= Do this =
Retype, character for character, the rows that start with the line containing "This screenshot has" and end with the line containing "[x=1225, y=118]", including both of those lines.

= Input =
● ● ●
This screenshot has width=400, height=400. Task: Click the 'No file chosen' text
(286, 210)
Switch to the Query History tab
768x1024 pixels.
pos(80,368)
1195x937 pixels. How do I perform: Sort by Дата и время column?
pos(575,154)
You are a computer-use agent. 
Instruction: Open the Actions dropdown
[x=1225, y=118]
● ● ●
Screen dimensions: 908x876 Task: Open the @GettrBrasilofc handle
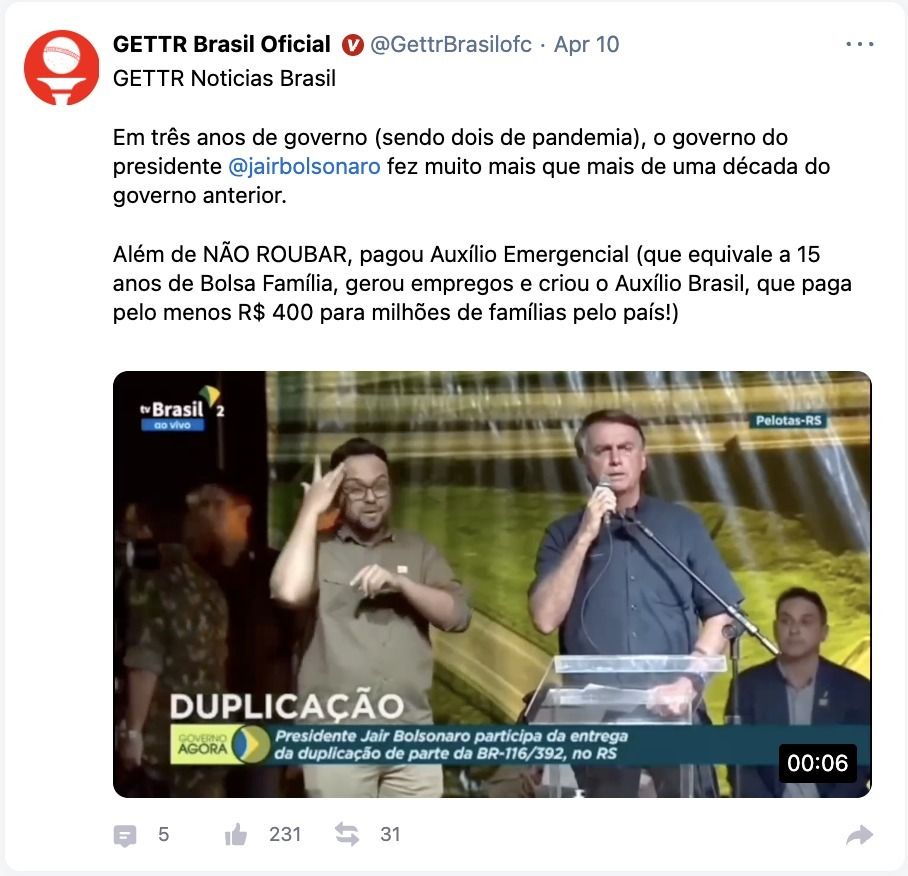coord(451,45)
● ● ●
= Task response =
This screenshot has width=400, height=400. Task: Click the 'No file chosen' text
(286, 210)
Switch to the Query History tab
768x1024 pixels.
pos(80,368)
1195x937 pixels. How do I perform: Sort by Дата и время column?
pos(575,154)
You are a computer-use agent. 
Instruction: Open the Actions dropdown
[x=1225, y=118]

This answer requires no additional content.